> I just noticed in the 7-zip help that one of the formats it can open
> is what it calls "COMPOUND", and includes msi, doc, xls and ppt.
>
> It looks like the entry for msi files in archiver.bb2 (which I probably
> haven't even looked at for a decade) is the one that's triggering ztree
> to open xls files with 7-zip if available. Sure enough, it does the same
> thing with doc and ppt, but also works for pub files. the signature is
> those first three bytes.
>
> It looks like I installed 7-zip about a year ago, so I would never have
> seen this behaviour before then, and probably haven't tried to view one
> since then. The comments in archiver.bb2 say 7-zip msi support was
> introduced in 2009.
>
> I was just a misunderstanding waiting to happen.
>
> It looks like a useful feature. In one ppt file I examined, it showed
> me there was a 20MB "file" called Pictures.

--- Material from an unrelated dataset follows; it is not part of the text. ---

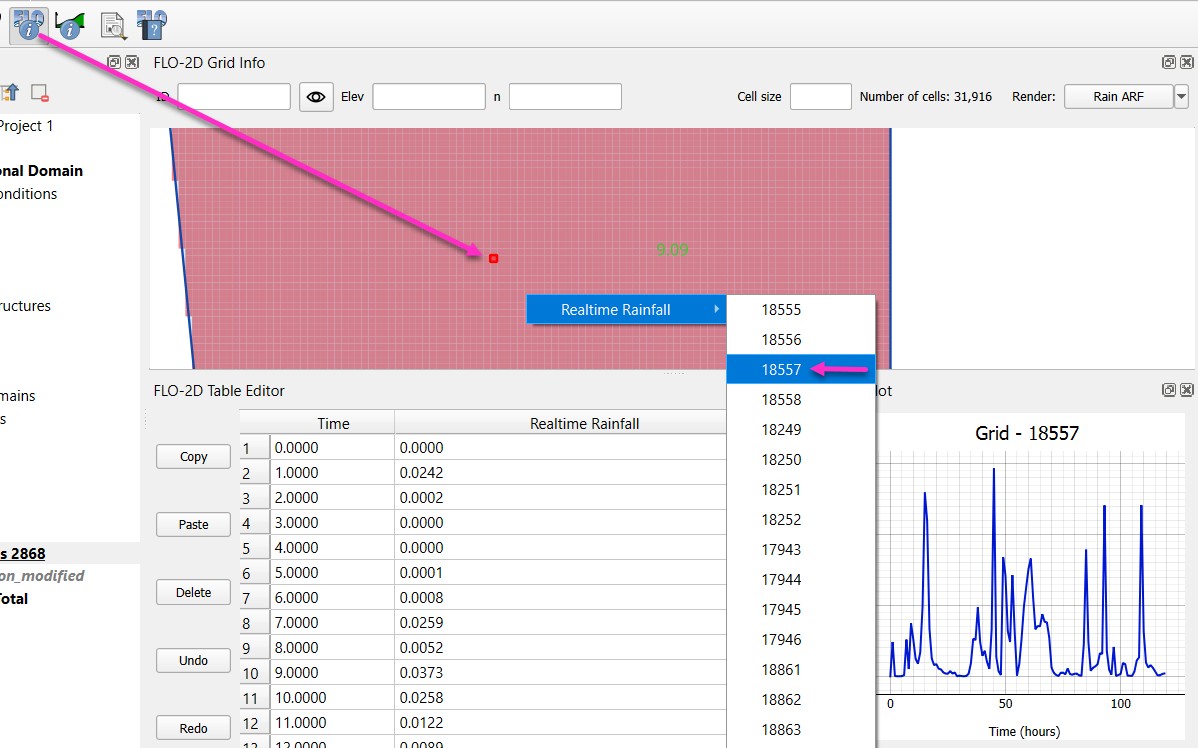This screenshot has height=748, width=1198.
Task: Click the Delete button in Table Editor
Action: pyautogui.click(x=193, y=592)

I can use this to quickly
> work out which ppt files are bloated with images.
>
> Word files aren't so straight forward to analyse. I looked at two
> image bloated doc files, but the images were in different places in each.

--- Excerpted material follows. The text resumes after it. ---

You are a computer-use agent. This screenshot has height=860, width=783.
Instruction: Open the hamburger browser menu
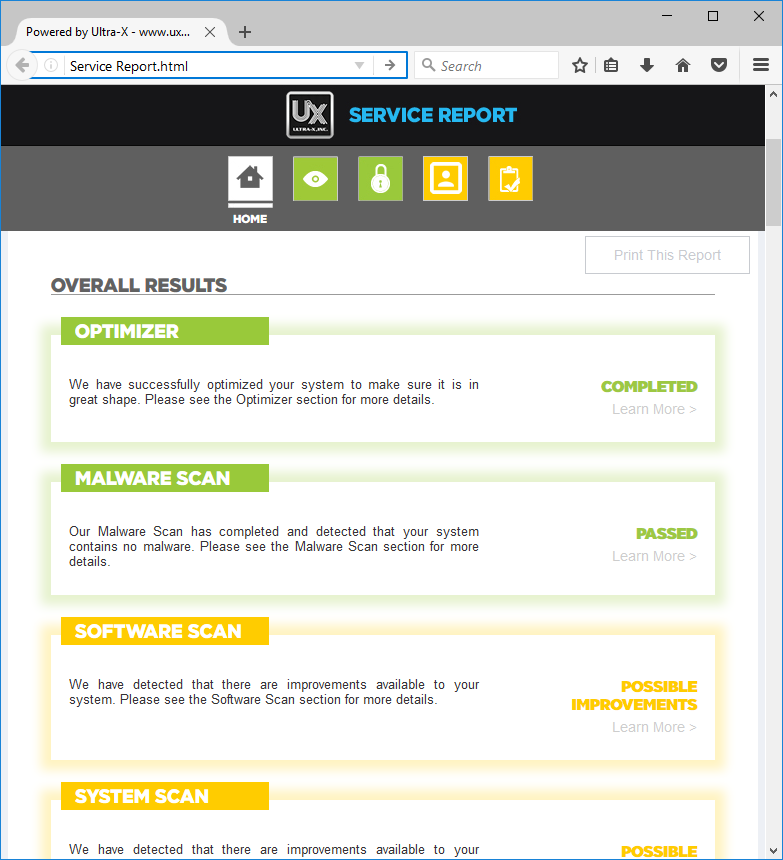[x=761, y=65]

> In one case they appeared to be in the DocumentSummary section!
Microsoft Office files are a serialisation of the objects which make up the file with header (and probably footer). These are the same as the container which is placed around an embedded document e.g. a spreadsheet in a Word document.
I used to work for a company which used a brain-dead email client which used to mangle documents sent to me by contacts in other companies. It was hard (in some cases impossible) to get them to send documents in a way that they wouldn't get mangled (because they couldn't use their own email client), so I developed a way to extract Office documents from the amorphous binary blob.
I don't remember the magic numbers which enabled a binary editor to extract the embedded documents (this was almost 12 years ago), but I would have it stored somewhere.